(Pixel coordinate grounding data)
★ ★ ★

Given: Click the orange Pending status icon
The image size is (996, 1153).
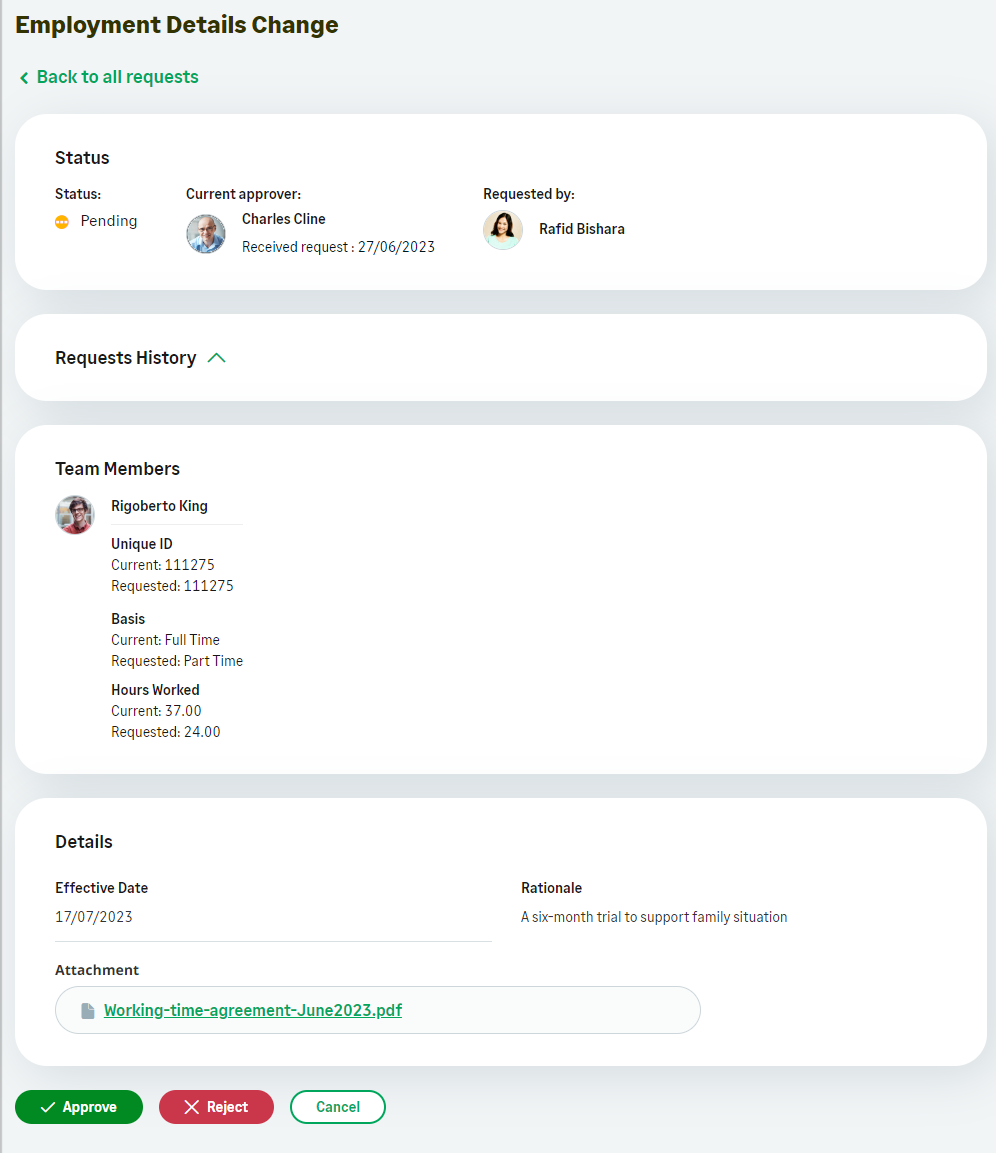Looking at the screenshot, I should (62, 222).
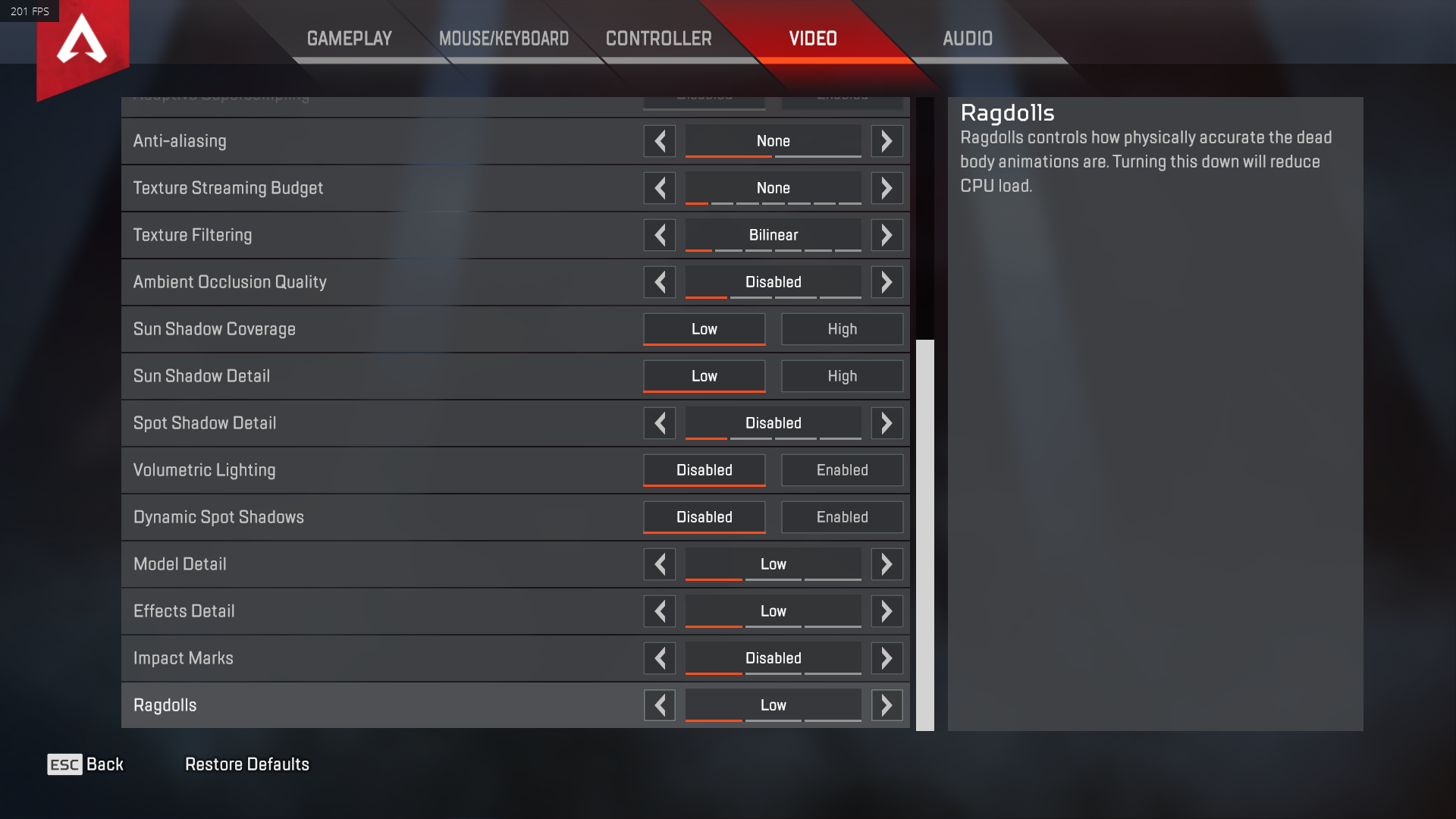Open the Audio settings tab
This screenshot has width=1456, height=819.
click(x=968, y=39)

★ ★ ★

▸ **Aim of the task**
Without copying any picture, write out the entries exactly.

▸ **Answer to the exercise**
Given: Click the orange Pending status icon
The image size is (996, 1153).
Looking at the screenshot, I should (62, 222).
Open the Audio settings tab
This screenshot has width=1456, height=819.
click(x=968, y=39)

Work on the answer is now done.